### Extracted material ###

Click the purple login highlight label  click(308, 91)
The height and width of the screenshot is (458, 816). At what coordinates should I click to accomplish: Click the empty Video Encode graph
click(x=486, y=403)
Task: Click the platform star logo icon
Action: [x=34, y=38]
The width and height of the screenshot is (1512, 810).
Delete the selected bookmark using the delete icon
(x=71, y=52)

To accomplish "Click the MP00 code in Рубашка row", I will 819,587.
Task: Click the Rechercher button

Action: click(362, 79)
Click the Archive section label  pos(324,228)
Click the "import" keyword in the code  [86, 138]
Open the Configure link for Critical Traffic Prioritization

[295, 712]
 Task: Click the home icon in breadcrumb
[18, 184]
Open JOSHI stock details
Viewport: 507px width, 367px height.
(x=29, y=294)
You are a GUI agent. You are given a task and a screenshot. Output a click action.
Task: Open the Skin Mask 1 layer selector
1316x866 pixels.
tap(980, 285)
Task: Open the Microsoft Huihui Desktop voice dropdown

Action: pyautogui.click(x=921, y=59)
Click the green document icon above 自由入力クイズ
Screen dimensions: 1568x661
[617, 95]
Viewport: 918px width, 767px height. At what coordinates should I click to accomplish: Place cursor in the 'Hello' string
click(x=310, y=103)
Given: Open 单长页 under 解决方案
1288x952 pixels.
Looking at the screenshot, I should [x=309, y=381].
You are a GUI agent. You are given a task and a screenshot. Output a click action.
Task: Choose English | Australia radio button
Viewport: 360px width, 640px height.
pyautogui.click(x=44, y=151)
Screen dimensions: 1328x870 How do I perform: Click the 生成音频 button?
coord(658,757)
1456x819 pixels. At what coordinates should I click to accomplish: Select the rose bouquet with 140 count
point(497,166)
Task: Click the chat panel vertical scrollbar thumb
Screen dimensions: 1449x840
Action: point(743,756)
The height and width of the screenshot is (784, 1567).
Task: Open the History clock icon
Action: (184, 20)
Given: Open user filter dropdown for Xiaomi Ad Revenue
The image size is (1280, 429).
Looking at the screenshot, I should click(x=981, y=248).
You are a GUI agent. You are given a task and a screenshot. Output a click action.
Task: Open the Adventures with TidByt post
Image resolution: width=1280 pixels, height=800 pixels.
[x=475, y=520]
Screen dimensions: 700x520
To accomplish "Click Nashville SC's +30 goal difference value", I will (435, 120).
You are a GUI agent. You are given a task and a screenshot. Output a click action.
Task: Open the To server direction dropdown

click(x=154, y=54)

###

Aim:
Recast the items from the line containing "Open the Configure" up to and including the line containing "tap(980, 285)" as a JSON list of strings, one string per line, with blank lines omitted.

Answer to this problem:
[
  "Open the Configure link for Critical Traffic Prioritization",
  "[295, 712]",
  " Task: Click the home icon in breadcrumb",
  "[18, 184]",
  "Open JOSHI stock details",
  "Viewport: 507px width, 367px height.",
  "(x=29, y=294)",
  "You are a GUI agent. You are given a task and a screenshot. Output a click action.",
  "Task: Open the Skin Mask 1 layer selector",
  "1316x866 pixels.",
  "tap(980, 285)"
]